Tertium dubium: quae sit necessitas ponendi, an ad cognoscendum, vel ad producendum, vel ad exemplificandum, vel ad mensurandum? – Dico quod quolibet istorum modorum, modo supra exposito. Nam essentia est ad cuius similitudinem et imitationem res producitur, cognitio autem divina sic est idea quod repraesentat creaturam etc.

Sed nonne essentia divina absolute accepta repraesentat creaturas? – Dico quod sic, quia essentia divina est cognitio divina. Sed si per contradictionem cognitio divina distingueretur ab essentia, cognitio tunc divina repraesentaret omnes res cognoscibiles, et non sic essentia, nisi virtualiter, sicut tunc contineret cognitionem; nam adhuc tunc eo ipso quod esset cognitio perfecta et comprehensiva essentiae, esset infinita, et ita omnis cognoscibilis.

The third doubt: what is the necessity of positing, whether for knowing or producing or for exemplifying or for measuring? I say that in whatever of those ways, in the way explained above. For the essence is to the likeness and imitation of which a thing is produced, divine cognition however is an idea quod represents a creature, etc.

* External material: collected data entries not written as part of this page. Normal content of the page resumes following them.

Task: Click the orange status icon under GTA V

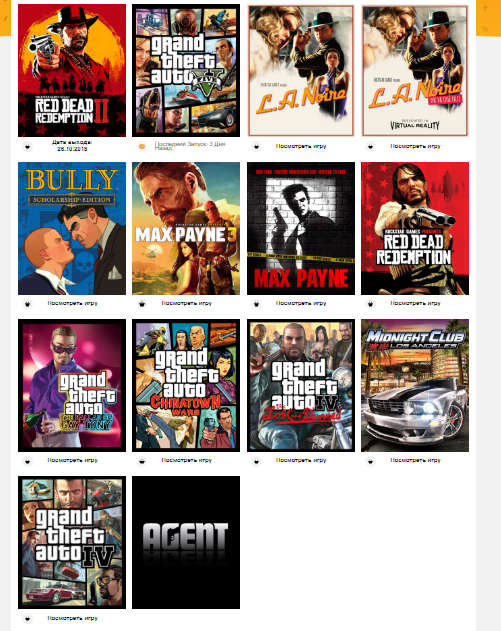Action: [142, 146]
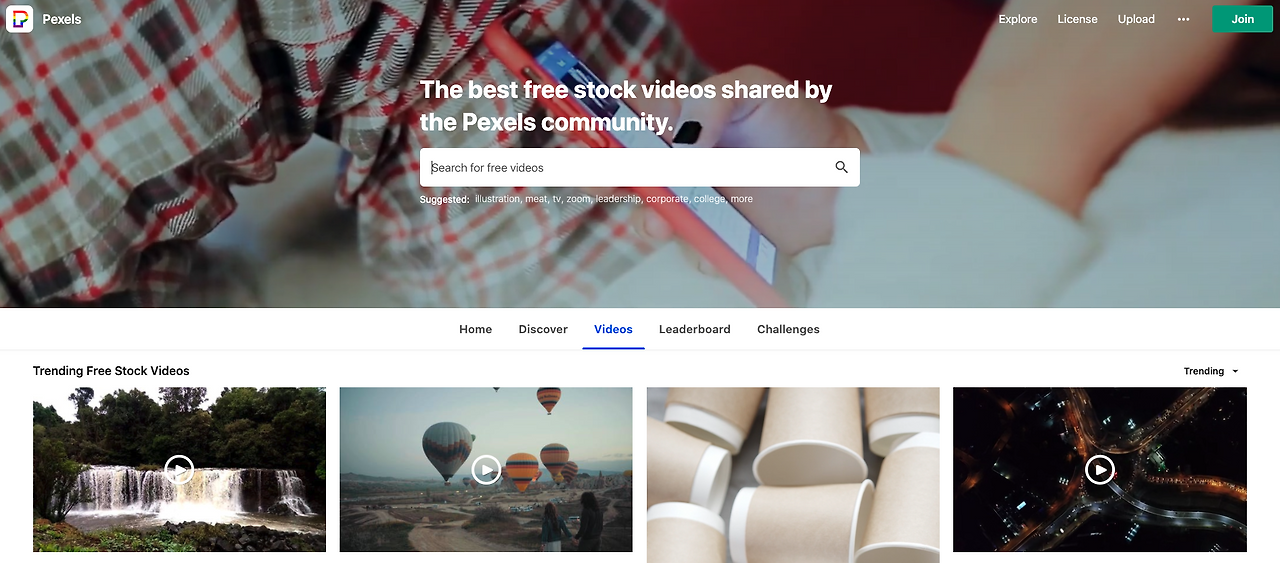The height and width of the screenshot is (563, 1280).
Task: Select the suggested keyword leadership
Action: pos(618,199)
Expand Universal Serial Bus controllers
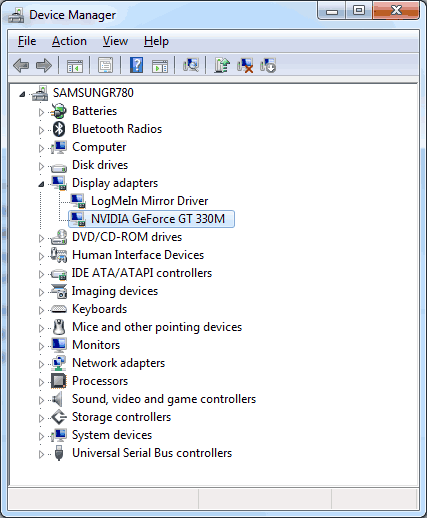427x518 pixels. point(41,454)
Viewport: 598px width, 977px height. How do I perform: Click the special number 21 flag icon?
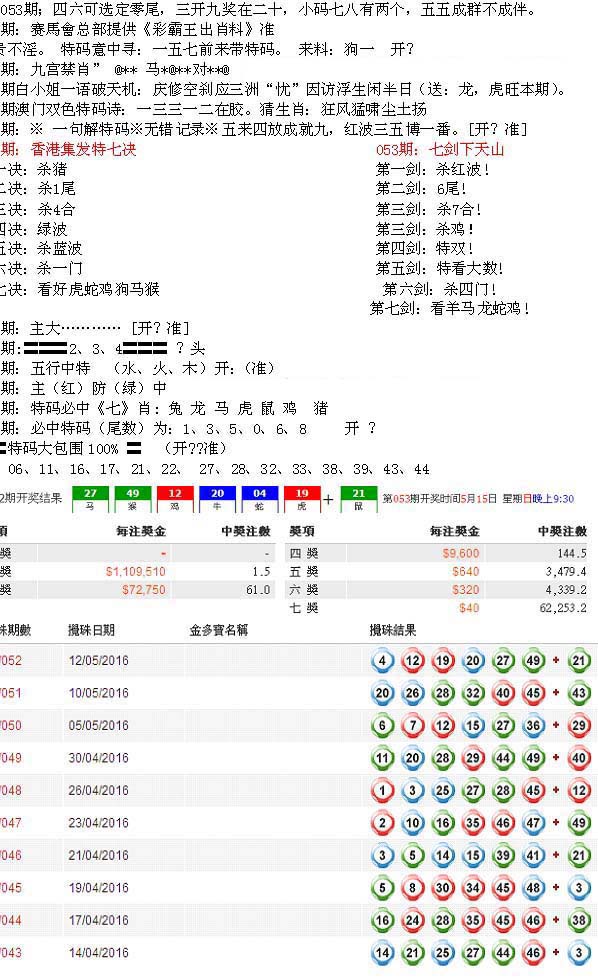click(x=359, y=499)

But does not the divine essence understood absolutely represent creatures? I say that it does, because the divine essene is divine cognition. But if by a contradiction [ie. impossibile hypothesis] the divine cognition would be distinguished from the essence, then divine cognition would represent all knowable things, and not so the essence, unless virtually, just as then it would contain cognition; for still by the fact that it would be a perfect and comprehensive cognition of the essence it would be infinite, and so of every knowable thing.